Work to be completed
Only a number is required: how many lines of the material contain the word "Poker"?
---------- Provided entries ----------
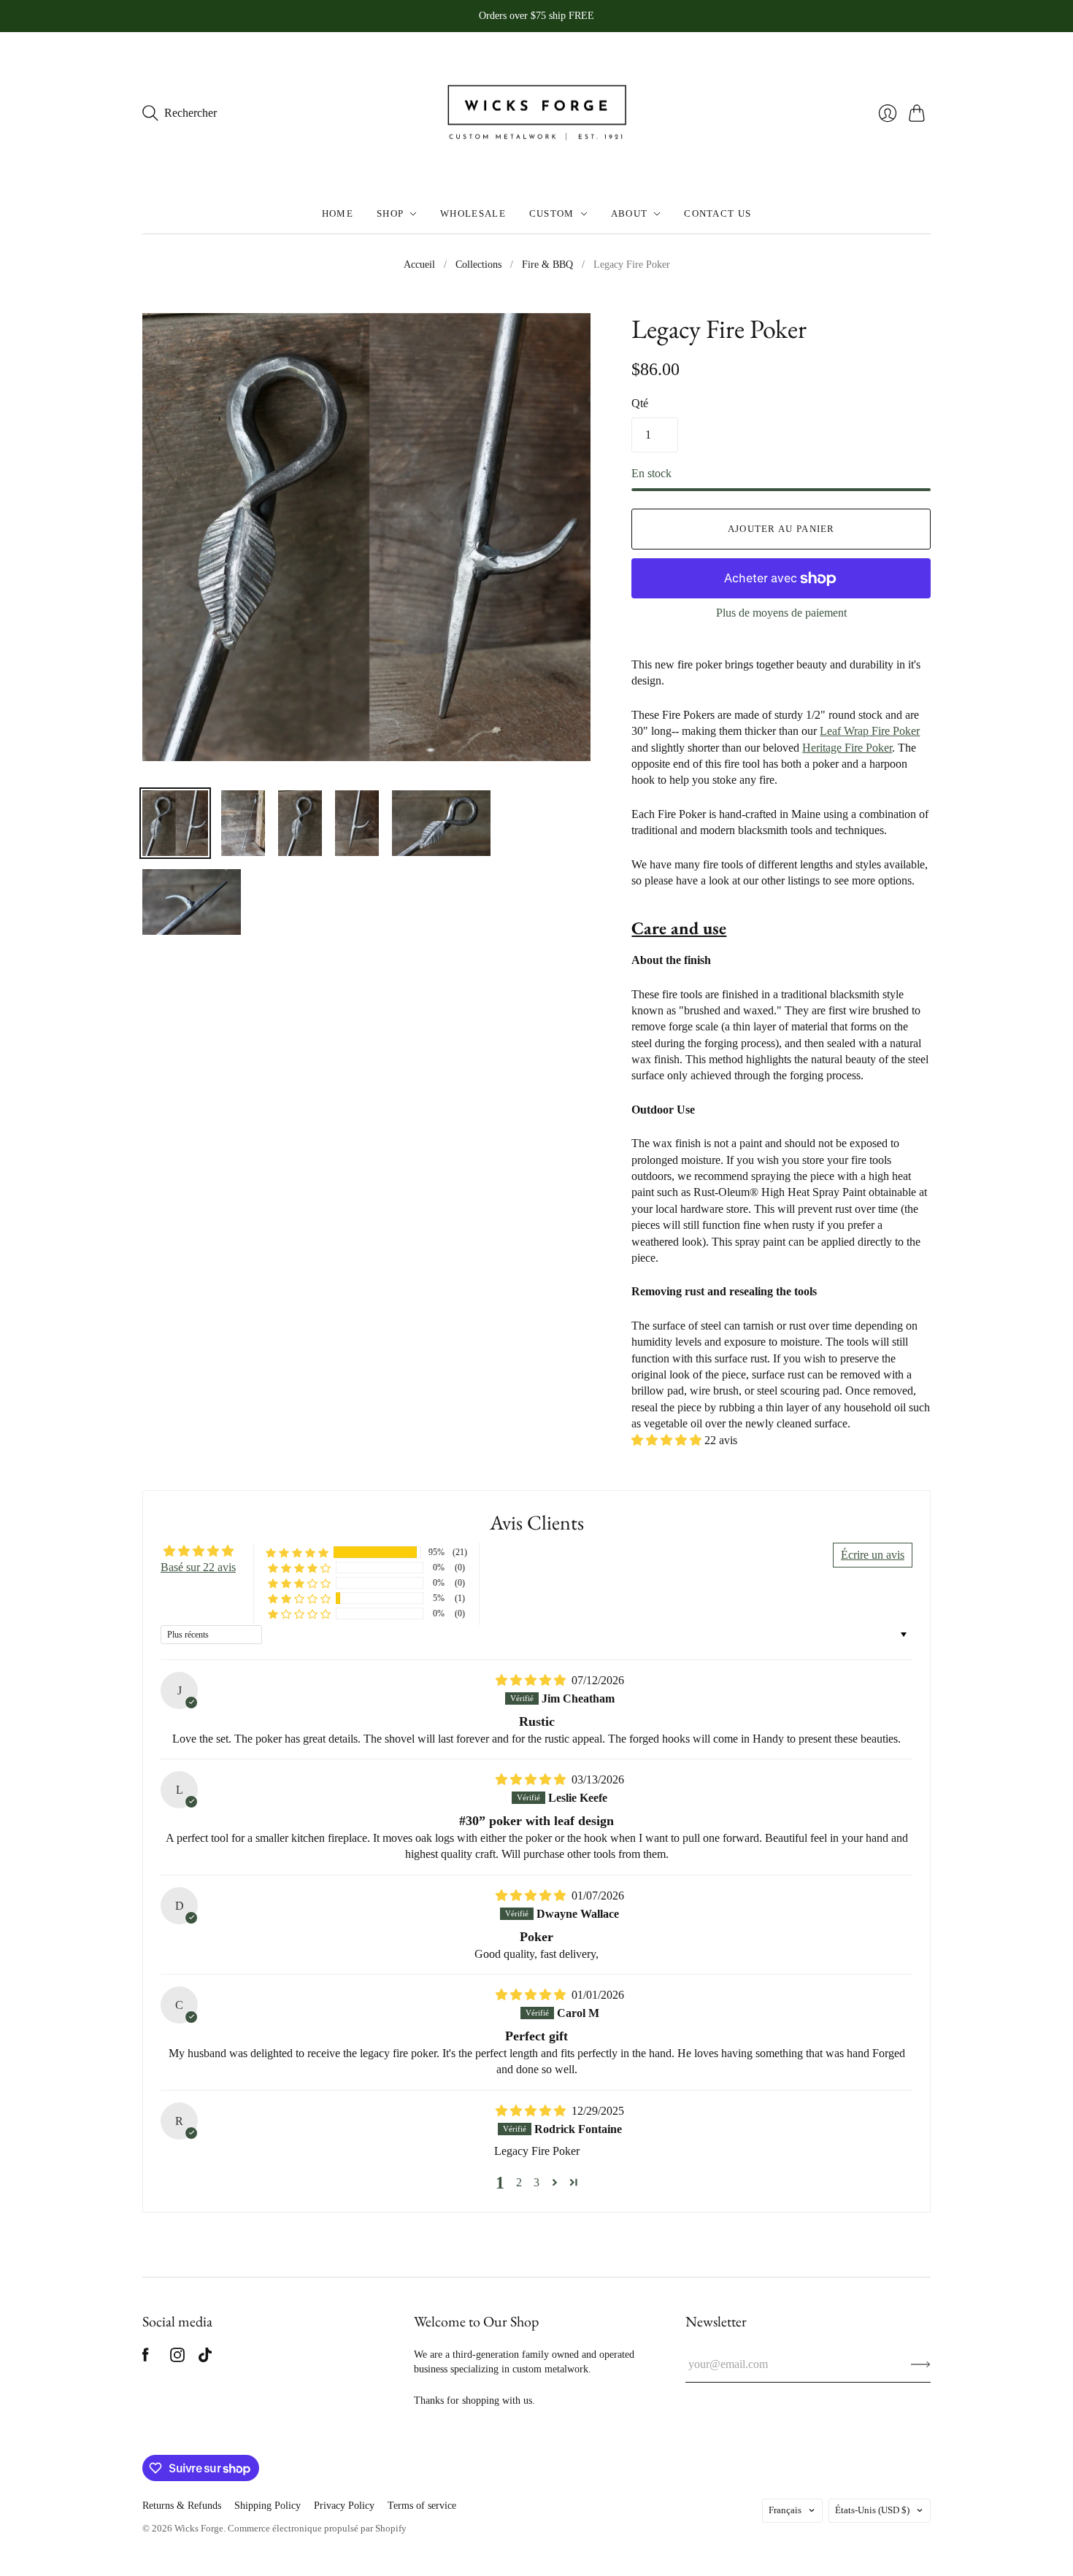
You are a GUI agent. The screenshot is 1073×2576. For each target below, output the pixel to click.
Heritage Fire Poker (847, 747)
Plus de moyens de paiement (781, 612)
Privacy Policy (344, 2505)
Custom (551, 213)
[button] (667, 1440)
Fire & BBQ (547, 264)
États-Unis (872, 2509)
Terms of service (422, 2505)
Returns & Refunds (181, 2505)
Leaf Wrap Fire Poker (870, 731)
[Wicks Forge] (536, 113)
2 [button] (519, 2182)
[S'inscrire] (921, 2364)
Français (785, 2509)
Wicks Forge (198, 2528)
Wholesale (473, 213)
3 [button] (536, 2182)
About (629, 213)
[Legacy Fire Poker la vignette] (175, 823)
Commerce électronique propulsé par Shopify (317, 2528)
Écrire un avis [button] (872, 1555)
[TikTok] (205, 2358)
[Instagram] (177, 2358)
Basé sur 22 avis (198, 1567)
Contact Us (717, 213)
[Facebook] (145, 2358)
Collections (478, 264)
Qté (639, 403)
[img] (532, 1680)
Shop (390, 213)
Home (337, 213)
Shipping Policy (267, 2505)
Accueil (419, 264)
----------
---------- Provided entries ----------
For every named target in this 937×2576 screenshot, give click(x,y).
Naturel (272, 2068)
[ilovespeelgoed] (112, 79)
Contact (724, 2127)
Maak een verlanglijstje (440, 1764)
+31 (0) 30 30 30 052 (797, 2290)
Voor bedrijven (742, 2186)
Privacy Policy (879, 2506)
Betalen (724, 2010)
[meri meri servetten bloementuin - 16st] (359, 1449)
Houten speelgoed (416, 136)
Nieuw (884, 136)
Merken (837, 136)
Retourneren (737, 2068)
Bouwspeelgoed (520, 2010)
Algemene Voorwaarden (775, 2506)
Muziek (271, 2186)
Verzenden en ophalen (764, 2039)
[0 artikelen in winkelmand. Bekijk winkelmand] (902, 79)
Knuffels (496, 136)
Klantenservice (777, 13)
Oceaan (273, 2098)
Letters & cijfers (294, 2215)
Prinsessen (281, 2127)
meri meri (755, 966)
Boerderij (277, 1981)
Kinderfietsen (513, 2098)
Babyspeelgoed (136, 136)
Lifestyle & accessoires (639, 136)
----------
Result
3